In exemplary embodiments, a thickness of the graphite film 50 is approximately in a range of 0.02 mm to 0.035 mm. For example, the thickness of the graphite film 50 may be 0.02 mm, 0.025 mm, 0.03 mm, 0.0325 mm, or 0.035 mm.

By controlling the thickness of the graphite film 50 in a range of 0.02 mm to 0.035 mm, it ensures the heat dissipation effect of the graphite film 50 on the circuit board 20 to a great extent, and it avoids that the thickness of the display module 100 is increased due to the graphite film 50, which affects the light and thin design of the display apparatus 1000.

For example, as shown in FIG. 3, the display module 100 further includes a middle frame 60. After the FPC is bent toward the non-display side of the display panel 10 such that the circuit board 20 is located on the non-display side of the display panel 10, the display panel 10 and the circuit board 20 are assembled through the middle frame 60.

As shown in FIG. 3, the middle frame 60 is disposed between the display panel and the circuit board 20, and the middle frame 60 is fixedly connected to the display panel 10 and the circuit board 20.

As shown in FIG. 3, the graphite film 50 is disposed between the middle frame 60 and the circuit board 20. The graphite film 50 transmits the heat in the circuit board 20 to the middle frame 60 and finally to an outside of the display module 100, thus realizing the heat dissipation of the display module 100.

For example, the middle frame 60 may be assembled with the front frame and the rear housing, so as to form a structure for protecting and fixing the display module 100.

In some embodiments, as shown in FIGS. 2 and 3, the display module 100 further includes a first bonding layer M1. The first bonding layer M1 is disposed between the circuit board 20 and the graphite film 50.

The first bonding layer M1 is configured to fix the graphite film 50 on the circuit board 20.

As shown in FIG. 8, the first bonding layer M1 is provided therein with a plurality of openings K1. By providing the plurality of openings K1 in the first bonding layer M1, the first bonding layer M1 is in a shape of a grid.
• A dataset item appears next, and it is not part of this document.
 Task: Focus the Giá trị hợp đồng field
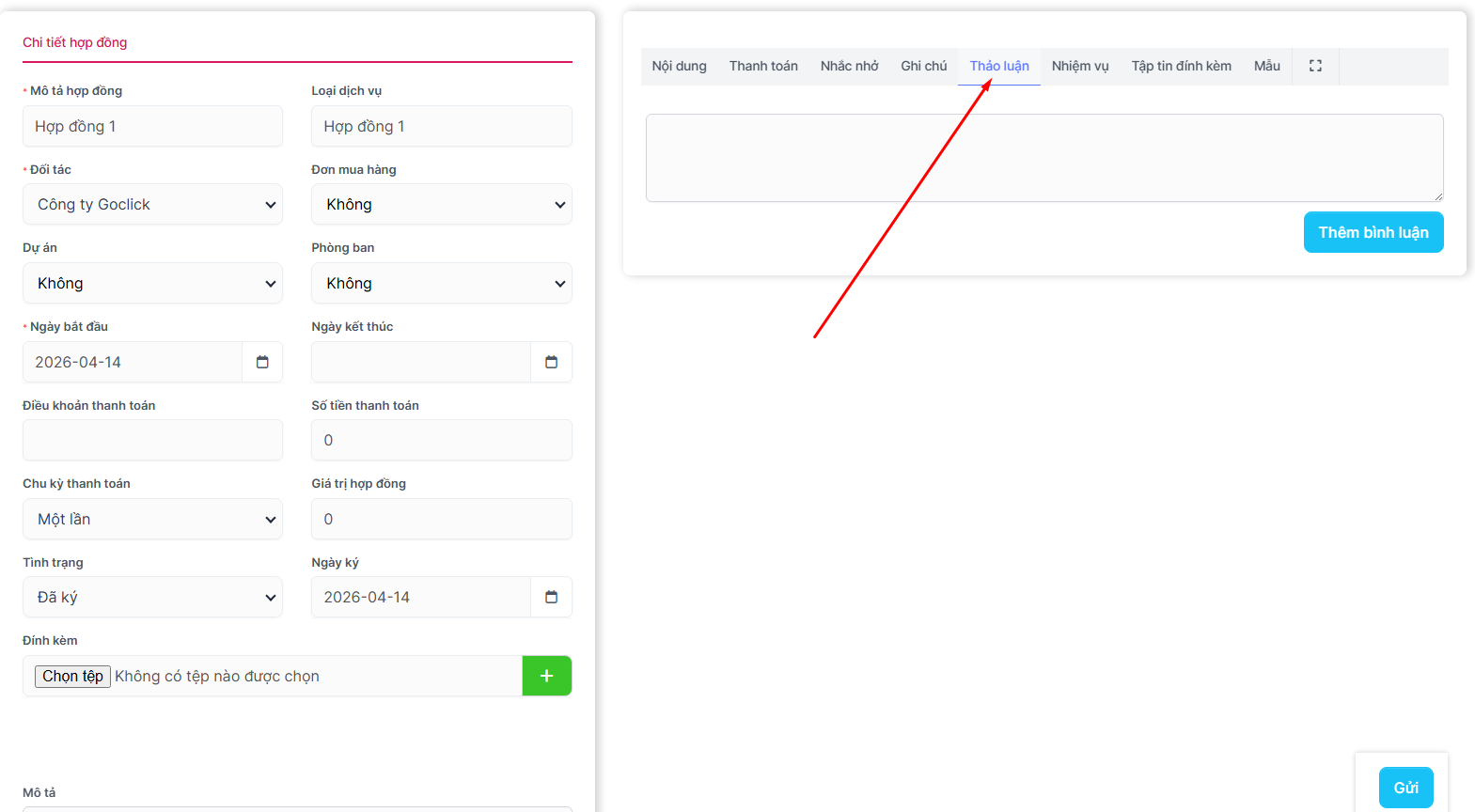441,519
The inventors of the present disclosure have found that, the first bonding layer M1 and other colloid materials have poor heat dissipation capability, and coating the graphite film 50 with the first bonding layer M1 will block the heat conductive path of the graphite film 50 and reduce the heat dissipation capability of the graphite film 50, which will greatly affects the heat dissipation effect of the display module 100.

Since the first bonding layer M1 is in a shape of a grid, it may be possible to ensure the bonding strength of the first bonding layer M1, prevent the graphite film 50 from falling off from the circuit board 20, and reduce an area occupied by the first bonding layer M1 on the graphite film 50 through the openings K1. Therefore, the effect of the heat transmitted from the circuit board 20 to the graphite film 50 is improved, and the effective heat dissipation of the circuit board 20 is realized, which avoids that the service life of the components carried by the circuit board 20 and the display panel 10 is shortened due to the excessive heat of the circuit board 20.
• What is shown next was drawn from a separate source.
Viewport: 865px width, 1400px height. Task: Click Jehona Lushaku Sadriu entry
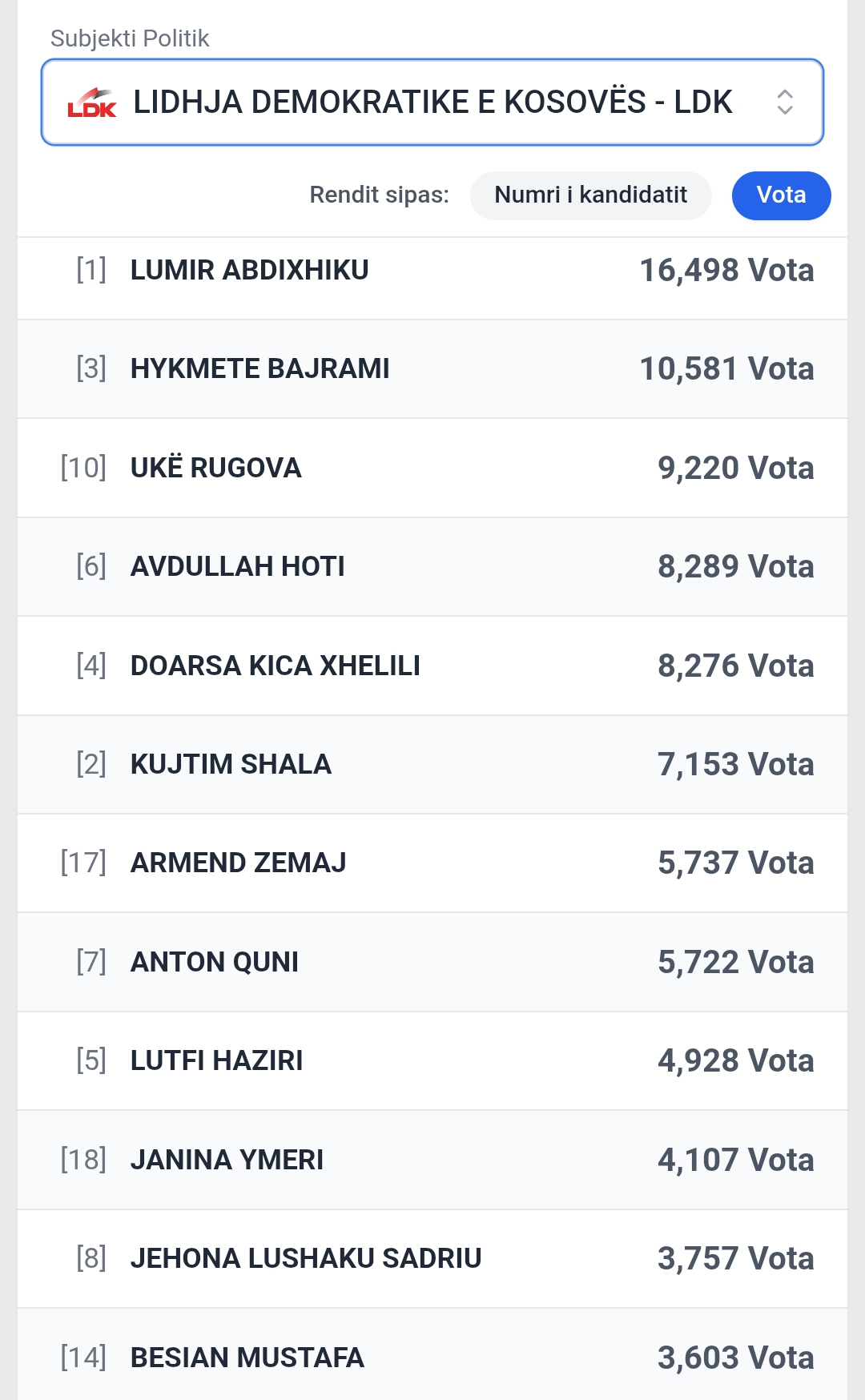[432, 1258]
For example, a thickness of the first bonding layer M1 is approximately in a range of 0.001 mm to 0.003 mm. For example, the thickness of the first bonding layer M1 may be 0.001 mm, 0.00125 mm, 0.0015 mm, 0.002 mm, 0.0028 mm, or 0.003 mm.
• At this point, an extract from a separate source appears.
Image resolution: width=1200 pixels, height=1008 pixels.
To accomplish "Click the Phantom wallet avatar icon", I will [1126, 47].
By controlling the thickness of the first bonding layer M1 in a range of 0.001 mm to 0.003 mm, the ultra-thin design of the first bonding layer M1 may be realized. Therefore, it may be possible to avoid increasing the thickness of the display module 100 and realize the light and thin design of the display apparatus 1000; in addition, it is ensured that the first bonding layer M1 adheres and fixes the graphite film 50 to the circuit board 20, and the ultra-thin first bonding layer M1 may reduce its blocking effect on the heat conductivity of the circuit board 20 and the graphite film 50. As a result, the heat dissipation capability of the graphite film 50 is ensured, the heat dissipation effect of the circuit board 20 is improved, the heat of the circuit board 20 is reduced, and the service life of the circuit board 20, the display panel 10 and the display apparatus 1000 is prolonged.

In exemplary embodiments, the above-mentioned openings K1 have a shape of a circle, an ellipse, or a polygon, which is not limited in the present disclosure.

In exemplary embodiments, a diameter of at least one opening K1 in the first bonding layer M1 is approximately in a range of 0.3 mm to 0.7 mm. For example, the diameter of the at least one opening K1 in the first bonding layer M1 may be 0.3 mm, 0.35 mm, 0.425 mm, 0.5 mm, 0.68 mm, or 0.7 mm.

In exemplary embodiments, among the plurality of openings K1, a distance between two adjacent openings K1 is approximately in a range of 8 mm to 12 mm. For example, the distance between the two adjacent openings K1 is 8 mm, 8.5 mm, 9.8 mm, 10.25 mm, 11.78 mm, or 12 mm.

By setting the shape and size of the openings K1 and the distance between adjacent openings K1, the first bonding layer M1 may satisfy the bonding strength, the blocking effect of the first bonding layer M1 on the heat transmission from the circuit board 20 to the graphite film 50 is reduced, the heat dissipation effect of the graphite film 50 on the circuit board 20 is improved, and the heat of the circuit board 20 is reduced.

In some embodiments, as shown in FIG. 6, the circuit board 20 further includes first exposed copper regions Q1 located on the second surface 1b.

The circuit board 20 is prone to breakdown due to electrostatic discharge, which affects the service life of the display module 100.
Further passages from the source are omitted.